TASK PROMPT -> Going line by line through the data below, how many lines contain the word "team"? Give only the number.

=== EXTRACTED MATERIAL ===

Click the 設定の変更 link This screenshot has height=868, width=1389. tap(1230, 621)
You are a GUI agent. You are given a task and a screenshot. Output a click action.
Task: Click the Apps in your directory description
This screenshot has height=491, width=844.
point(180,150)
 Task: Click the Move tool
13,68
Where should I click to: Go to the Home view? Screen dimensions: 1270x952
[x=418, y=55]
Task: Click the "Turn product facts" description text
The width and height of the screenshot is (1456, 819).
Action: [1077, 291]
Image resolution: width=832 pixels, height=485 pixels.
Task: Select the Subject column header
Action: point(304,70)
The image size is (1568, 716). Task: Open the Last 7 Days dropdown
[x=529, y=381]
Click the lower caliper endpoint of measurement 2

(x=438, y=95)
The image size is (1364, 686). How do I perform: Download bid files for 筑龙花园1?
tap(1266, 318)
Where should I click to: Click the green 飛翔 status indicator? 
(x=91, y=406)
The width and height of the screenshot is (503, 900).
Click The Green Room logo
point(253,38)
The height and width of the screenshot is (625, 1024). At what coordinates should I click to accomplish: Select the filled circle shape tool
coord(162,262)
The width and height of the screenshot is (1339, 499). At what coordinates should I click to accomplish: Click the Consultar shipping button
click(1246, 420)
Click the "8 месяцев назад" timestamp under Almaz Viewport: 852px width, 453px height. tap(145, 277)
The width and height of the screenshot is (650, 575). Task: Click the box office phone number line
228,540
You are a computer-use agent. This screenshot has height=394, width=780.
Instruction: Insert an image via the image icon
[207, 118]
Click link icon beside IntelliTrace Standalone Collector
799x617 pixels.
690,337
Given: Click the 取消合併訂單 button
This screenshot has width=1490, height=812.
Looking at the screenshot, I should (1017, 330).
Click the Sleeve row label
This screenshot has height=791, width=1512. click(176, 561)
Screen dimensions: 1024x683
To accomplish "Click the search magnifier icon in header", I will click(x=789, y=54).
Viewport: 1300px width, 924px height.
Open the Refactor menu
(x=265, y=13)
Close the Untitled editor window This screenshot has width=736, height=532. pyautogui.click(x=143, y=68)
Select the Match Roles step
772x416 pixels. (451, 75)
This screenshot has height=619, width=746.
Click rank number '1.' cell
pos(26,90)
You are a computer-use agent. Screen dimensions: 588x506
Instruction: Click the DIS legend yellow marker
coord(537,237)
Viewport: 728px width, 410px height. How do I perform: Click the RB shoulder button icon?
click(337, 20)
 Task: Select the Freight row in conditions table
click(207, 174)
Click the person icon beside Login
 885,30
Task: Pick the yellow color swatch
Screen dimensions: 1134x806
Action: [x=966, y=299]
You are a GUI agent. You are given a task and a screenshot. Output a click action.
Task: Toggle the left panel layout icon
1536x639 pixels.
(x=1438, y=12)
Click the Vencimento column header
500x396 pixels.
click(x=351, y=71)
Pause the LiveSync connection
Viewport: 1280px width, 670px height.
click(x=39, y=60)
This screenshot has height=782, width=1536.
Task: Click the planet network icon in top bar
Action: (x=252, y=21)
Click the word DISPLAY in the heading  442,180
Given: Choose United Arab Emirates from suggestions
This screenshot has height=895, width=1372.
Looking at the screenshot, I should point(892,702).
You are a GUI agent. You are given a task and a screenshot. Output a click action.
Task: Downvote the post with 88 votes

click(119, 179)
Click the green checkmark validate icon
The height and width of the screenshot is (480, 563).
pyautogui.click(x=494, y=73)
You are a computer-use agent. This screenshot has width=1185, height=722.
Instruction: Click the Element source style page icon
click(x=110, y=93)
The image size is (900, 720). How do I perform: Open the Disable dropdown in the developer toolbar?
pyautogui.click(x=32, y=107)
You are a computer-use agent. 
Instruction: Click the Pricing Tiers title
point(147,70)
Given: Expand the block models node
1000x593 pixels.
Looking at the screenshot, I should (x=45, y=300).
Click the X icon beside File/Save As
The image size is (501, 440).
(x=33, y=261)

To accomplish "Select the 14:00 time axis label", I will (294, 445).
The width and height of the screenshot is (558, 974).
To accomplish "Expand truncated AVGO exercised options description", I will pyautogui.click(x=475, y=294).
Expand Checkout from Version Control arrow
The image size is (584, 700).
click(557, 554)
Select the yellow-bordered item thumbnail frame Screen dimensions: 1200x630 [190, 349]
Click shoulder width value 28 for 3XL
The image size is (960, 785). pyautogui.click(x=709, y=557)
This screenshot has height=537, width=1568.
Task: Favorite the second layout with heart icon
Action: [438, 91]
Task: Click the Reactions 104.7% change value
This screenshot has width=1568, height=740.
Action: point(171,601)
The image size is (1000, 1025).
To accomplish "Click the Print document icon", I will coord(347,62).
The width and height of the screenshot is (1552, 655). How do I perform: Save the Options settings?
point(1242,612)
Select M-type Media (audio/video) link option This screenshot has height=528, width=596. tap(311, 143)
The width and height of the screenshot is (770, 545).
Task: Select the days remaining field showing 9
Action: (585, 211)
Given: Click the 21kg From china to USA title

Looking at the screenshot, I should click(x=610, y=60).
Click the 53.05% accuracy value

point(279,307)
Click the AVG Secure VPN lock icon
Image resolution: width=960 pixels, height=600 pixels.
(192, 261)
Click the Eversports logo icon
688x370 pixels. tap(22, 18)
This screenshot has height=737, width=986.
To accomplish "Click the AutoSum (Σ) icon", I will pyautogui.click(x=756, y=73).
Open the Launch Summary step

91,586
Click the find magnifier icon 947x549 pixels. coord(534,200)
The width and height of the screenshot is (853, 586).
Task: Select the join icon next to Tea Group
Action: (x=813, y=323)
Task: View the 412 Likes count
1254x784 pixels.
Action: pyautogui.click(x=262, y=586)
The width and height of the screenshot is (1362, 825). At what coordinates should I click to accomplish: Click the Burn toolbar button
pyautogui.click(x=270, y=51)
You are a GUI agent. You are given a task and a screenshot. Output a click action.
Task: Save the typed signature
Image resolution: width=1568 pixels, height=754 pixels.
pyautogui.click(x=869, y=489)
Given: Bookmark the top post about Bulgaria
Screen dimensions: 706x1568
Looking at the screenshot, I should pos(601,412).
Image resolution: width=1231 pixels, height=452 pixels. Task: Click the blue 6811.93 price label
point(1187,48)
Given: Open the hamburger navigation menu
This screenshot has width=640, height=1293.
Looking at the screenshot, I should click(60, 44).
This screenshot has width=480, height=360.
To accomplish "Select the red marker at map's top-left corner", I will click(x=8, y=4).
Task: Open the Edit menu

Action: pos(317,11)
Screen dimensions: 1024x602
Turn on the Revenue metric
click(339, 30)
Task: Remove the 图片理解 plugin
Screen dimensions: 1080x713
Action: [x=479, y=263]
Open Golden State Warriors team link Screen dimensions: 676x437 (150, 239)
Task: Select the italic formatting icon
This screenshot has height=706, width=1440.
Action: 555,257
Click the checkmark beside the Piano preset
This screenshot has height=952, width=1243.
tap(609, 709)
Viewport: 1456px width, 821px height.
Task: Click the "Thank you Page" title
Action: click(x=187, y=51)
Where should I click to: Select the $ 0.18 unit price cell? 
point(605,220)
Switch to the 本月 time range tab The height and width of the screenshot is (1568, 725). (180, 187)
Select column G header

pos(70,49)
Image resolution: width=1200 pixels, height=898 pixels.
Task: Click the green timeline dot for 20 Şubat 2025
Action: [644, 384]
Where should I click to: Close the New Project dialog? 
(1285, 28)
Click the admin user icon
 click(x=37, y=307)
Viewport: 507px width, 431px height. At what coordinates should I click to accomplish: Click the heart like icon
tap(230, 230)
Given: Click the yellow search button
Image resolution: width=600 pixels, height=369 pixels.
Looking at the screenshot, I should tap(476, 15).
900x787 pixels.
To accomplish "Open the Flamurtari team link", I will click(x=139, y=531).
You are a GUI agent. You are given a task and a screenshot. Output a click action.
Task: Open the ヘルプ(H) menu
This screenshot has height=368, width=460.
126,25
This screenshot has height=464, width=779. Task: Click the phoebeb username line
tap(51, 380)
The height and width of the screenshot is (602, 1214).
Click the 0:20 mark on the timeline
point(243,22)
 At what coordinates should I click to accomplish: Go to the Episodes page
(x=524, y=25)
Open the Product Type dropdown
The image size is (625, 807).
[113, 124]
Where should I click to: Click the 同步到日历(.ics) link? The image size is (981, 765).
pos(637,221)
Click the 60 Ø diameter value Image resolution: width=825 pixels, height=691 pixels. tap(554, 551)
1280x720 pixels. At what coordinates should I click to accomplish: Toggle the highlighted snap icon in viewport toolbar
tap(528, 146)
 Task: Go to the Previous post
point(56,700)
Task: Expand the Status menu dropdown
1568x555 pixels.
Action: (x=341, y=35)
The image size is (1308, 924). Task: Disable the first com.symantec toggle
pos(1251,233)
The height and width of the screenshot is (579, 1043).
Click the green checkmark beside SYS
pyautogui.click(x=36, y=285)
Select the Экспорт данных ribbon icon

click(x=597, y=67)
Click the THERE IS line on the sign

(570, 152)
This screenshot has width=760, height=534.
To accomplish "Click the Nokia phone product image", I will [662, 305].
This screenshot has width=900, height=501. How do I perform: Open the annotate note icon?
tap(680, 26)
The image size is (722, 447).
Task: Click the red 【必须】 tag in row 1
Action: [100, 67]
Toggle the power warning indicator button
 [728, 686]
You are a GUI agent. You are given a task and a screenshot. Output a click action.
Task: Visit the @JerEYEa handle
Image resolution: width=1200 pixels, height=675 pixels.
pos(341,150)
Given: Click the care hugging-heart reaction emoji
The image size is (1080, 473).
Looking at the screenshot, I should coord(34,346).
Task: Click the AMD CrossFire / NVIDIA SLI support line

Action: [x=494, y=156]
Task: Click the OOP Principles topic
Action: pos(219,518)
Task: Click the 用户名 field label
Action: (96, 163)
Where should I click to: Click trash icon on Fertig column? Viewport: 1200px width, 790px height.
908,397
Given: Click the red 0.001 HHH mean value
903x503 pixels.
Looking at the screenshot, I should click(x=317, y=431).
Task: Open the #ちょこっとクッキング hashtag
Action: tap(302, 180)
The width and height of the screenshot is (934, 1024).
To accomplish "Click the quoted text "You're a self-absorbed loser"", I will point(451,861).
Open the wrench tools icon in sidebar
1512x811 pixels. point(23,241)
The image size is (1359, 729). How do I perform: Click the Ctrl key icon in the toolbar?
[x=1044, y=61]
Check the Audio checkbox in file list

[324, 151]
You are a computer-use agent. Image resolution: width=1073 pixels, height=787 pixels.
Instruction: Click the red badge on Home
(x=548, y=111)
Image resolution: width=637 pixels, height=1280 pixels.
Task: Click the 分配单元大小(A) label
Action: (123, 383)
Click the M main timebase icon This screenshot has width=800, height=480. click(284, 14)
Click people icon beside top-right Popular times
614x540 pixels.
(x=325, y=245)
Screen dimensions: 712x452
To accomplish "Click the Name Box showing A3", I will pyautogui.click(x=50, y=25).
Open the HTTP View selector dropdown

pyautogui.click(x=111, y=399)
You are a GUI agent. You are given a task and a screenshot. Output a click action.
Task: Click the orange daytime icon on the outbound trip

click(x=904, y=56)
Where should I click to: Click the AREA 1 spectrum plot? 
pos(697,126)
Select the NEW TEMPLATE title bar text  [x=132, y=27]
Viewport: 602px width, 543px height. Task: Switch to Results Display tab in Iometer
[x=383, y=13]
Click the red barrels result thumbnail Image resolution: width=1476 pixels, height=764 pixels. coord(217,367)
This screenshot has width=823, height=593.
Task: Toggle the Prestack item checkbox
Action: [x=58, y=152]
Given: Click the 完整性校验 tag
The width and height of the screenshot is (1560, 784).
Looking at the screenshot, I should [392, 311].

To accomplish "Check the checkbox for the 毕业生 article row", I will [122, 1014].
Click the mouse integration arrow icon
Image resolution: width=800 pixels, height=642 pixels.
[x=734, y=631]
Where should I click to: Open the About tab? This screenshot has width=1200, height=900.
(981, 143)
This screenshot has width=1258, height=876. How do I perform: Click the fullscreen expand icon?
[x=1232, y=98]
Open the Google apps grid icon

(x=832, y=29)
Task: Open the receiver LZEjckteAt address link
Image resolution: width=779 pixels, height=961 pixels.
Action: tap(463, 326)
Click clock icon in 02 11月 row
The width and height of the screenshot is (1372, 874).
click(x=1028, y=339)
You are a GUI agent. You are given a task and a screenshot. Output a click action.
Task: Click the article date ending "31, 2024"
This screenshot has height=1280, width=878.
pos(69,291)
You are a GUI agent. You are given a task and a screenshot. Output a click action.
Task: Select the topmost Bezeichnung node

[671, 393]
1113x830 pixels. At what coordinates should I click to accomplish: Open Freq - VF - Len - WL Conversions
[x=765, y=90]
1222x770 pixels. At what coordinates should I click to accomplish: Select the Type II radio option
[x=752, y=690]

===

EXERCISE RESULT -> 2